[Update: Virginia Gov. Robert McDonnell has
“Let me be absolutely clear: I want final action by the board on Tuesday,’’ he wrote. “If you fail to do so, I will ask for the resignation of the entire Board on Wednesday. Regardless of your decision, I expect you to make a clear, detailed and unified statement on the future leadership of the University.”
He has also told them if they do not do something, that something being unnamed, he will replace all the Board with new members whom he expects to do something. Of course, since he has not said what he wants them to do it is highly likely that a new Board will be unable to do what the Governor wants them to do since he has not said what he wants them to do.
Gov. McDonnell's actions in all of this can be found under 'Leadership, lack thereof" in any treatise on management.]
The state of Virginia and specifically the University of Virginia
are going through a huge amount of turmoil as we speak. The cause is the fact that the head of the
Board of Visitors of that very fine institution unilaterally convinced the
other members of the Board to fire the President of the University. That person, Helen Dragas has since come
under a firestorm of criticism.
In recent days, protesters
have massed on the university’s historic Lawn in front of Thomas
Jefferson’s Rotunda. Newspaper editorials have demanded answers. Donorshave
threatened to withhold funds. Faculty have
called for Dragas to step down.
“I’ve never seen one
person have such a negative impact on a large institution like this,” Elizabeth
Friberg, a nursing professor, said at a rally in Charlottesville on Wednesday. “Maybe there
were two. Maybe there were three. But she’s the face of it, and she’ll have to
live with that.”
A large part of the controversy has come about
because of the way in which the termination of UVa President Teresa Sullivan
was handled. Ms.

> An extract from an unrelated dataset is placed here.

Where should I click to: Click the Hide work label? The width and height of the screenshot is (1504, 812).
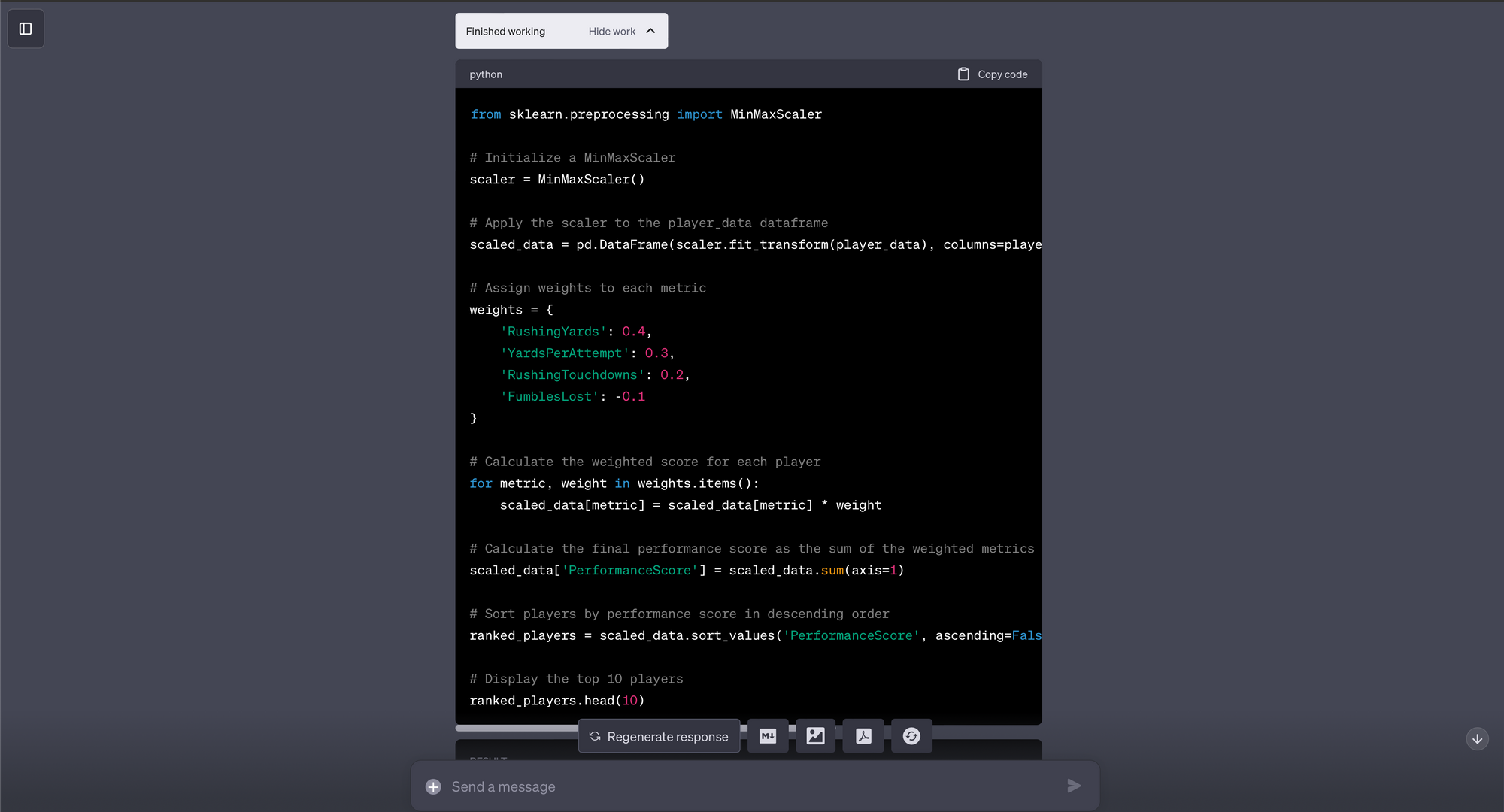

Dragas apparently
mounted a one person campaign, acted in secret and then told Ms. Sullivan she
was being terminated without giving the UVa President any time to refute the
concerns or state her case to the Board.
All of this was done without a formal Board meeting.
All of this is
unusual, since an account in the Washington Post paints Ms. Dragas as an
effective business leader, a concerned citizen and a person who has given
generously to various causes.
The
Dragas Cos. recently donated $1.5 million to help the homeless in three cities
in the Hampton
Roads region, and Helen Dragas has been honored by Habitat for Humanity and
other organizations. She is known in her home town as a civic leader.

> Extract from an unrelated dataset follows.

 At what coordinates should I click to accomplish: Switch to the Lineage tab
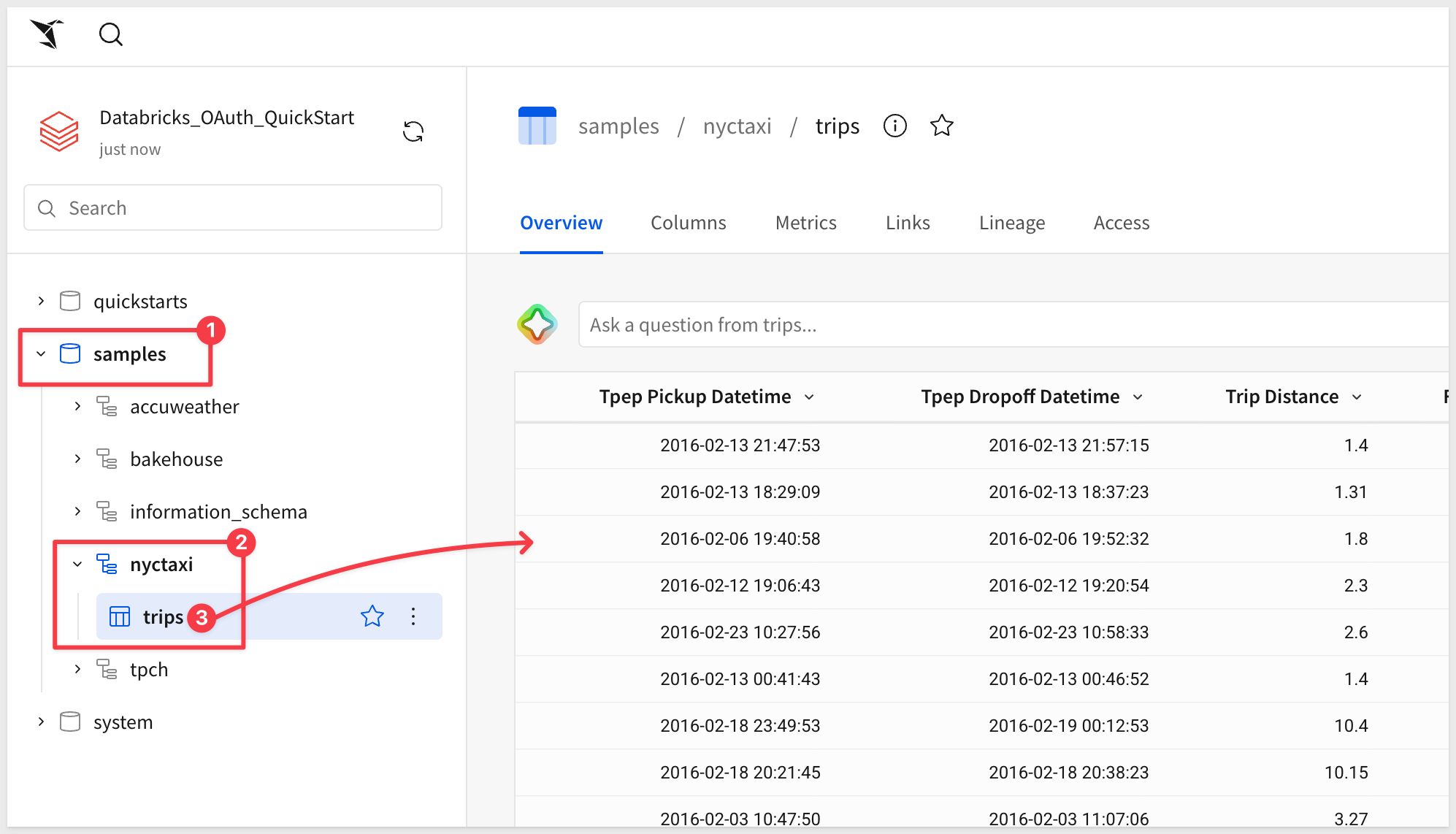1011,223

She could be considered bi-partisan, with leanings towards Virginia ’s conservative
Democrats like former Gov. Warner.
There is a large
effort to have the Board
reinstate Ms. Sullivan. But that has
run into politics. It seems Ms. Dragas’s
appointment expires July 1, and Virginia Gov. McDonnell must decide on whether
or not to re-appoint her, which would be an endorsement of her actions and her positions.
One
obstacle to Dr. Sullivan’s resuming her presidency could be the presence of
Helen E. Dragas, the rector, and, by most accounts, architect of the ouster,
who exchanged e-mails with others on the board expressing concerns about
financial positioning and, in particular, whether the university was moving
into online education as quickly as it should.
The
Washington
Post has reported that Dr. Sullivan has said that she would like to return to
her job, on the condition that Ms. Dragas resigns, and if communication with
the board improves. Ms. Dragas has not indicated any plans to leave, and while
her term expires July 1, the governor, while criticizing the ouster process,
has not yet said whether he will reappoint her.
The reason this is national news is that Virginia
Gov. Robert McDonnell is certainly being vetted for a possible selection as the
Republican Vice Presidential nominee. If
he reappoints Ms. Dragas he will be seen as siding with those who wanted the
President of the University removed, and implicitly condoning the rather ugly
way in which that was done. At least one
newspaper in the state is strongly against this.
But
on Wednesday, she lost the support of her local paper.
“Helen
Dragas, rector of the University of Virginia, has failed repeatedly to explain
why President Teresa Sullivan was forced out a week ago,” the Virginian-Pilot
said in an editorial. “Dragas has, however, built a convincing case for another
departure — her own.”
If Mr. McDonnell does not re-appoint Ms. Dragas he
will be seen by conservatives as giving into the hated ‘university people’ and
his chances for the VP slot would be close to zero. Wow, how could anyone have
foretold that a local issue like who is and who will be President of the University of Virginia would have an impact on
national politics.
There is one good lesson here. A bold, decisive business leader does not
necessarily make a good leader in the public sector where the skills of
leadership are vastly different.
Hm. We wonder if that is in any
way relevant in the Presidential race?